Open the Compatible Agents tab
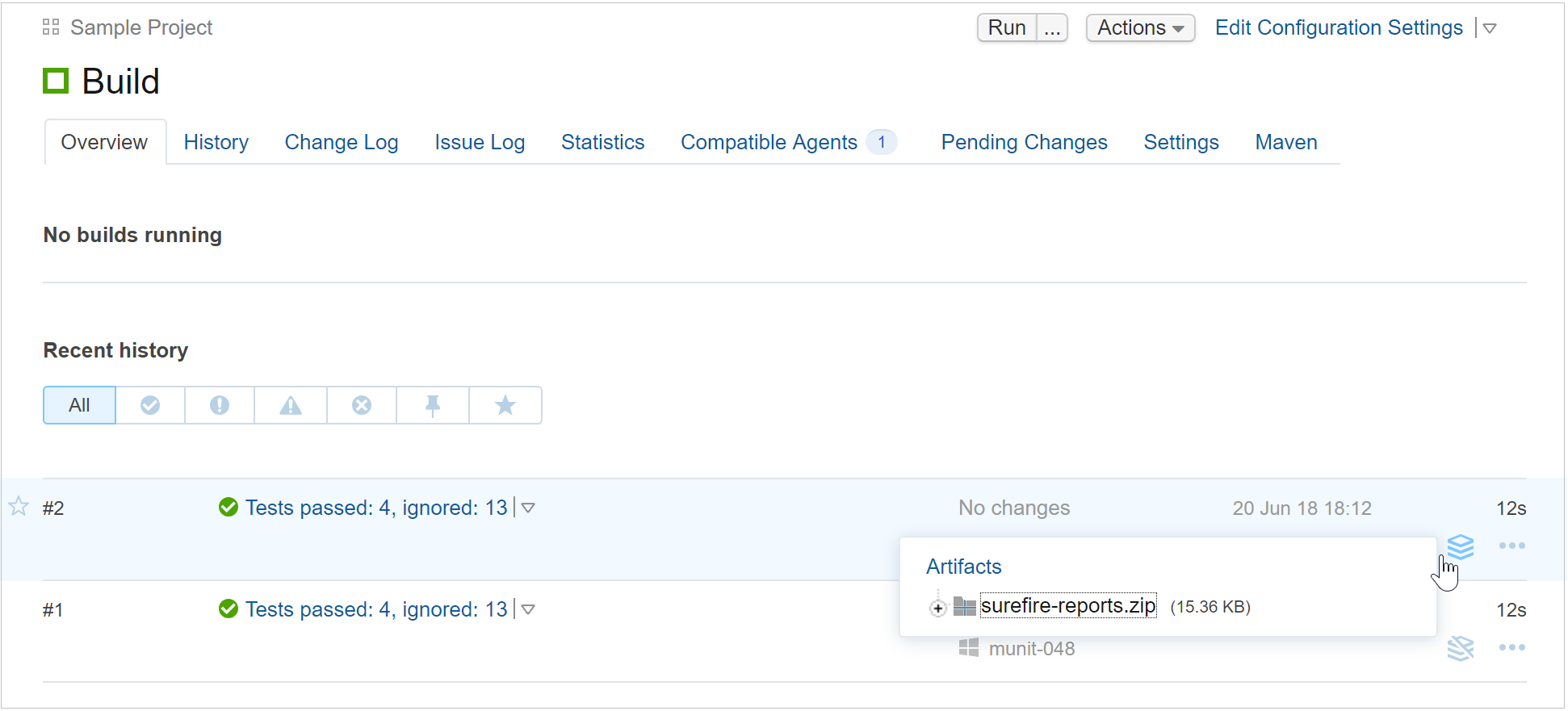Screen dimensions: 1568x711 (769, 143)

--

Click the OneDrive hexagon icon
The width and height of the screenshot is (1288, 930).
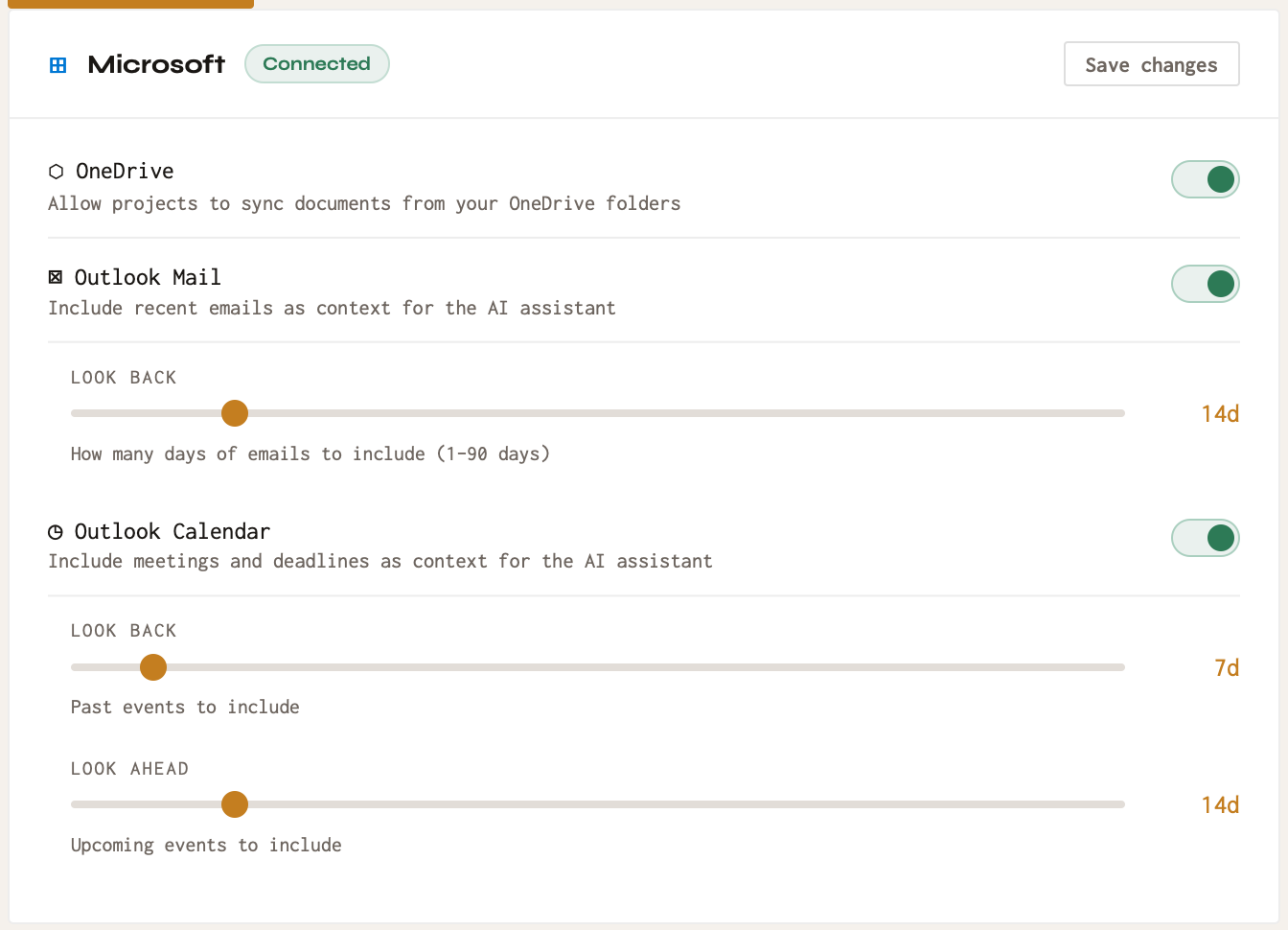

==

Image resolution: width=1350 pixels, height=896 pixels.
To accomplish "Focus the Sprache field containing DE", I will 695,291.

◆ Twoje polecenie ◆
Powtórz dokładnie wiersze od wiersza zawierającego „Click the OneDrive hexagon icon” do wiersza zawierającego „The width and” włącznie.

◆ Pełna odpowiedź ◆
Click the OneDrive hexagon icon
The width and height of the screenshot is (1288, 930).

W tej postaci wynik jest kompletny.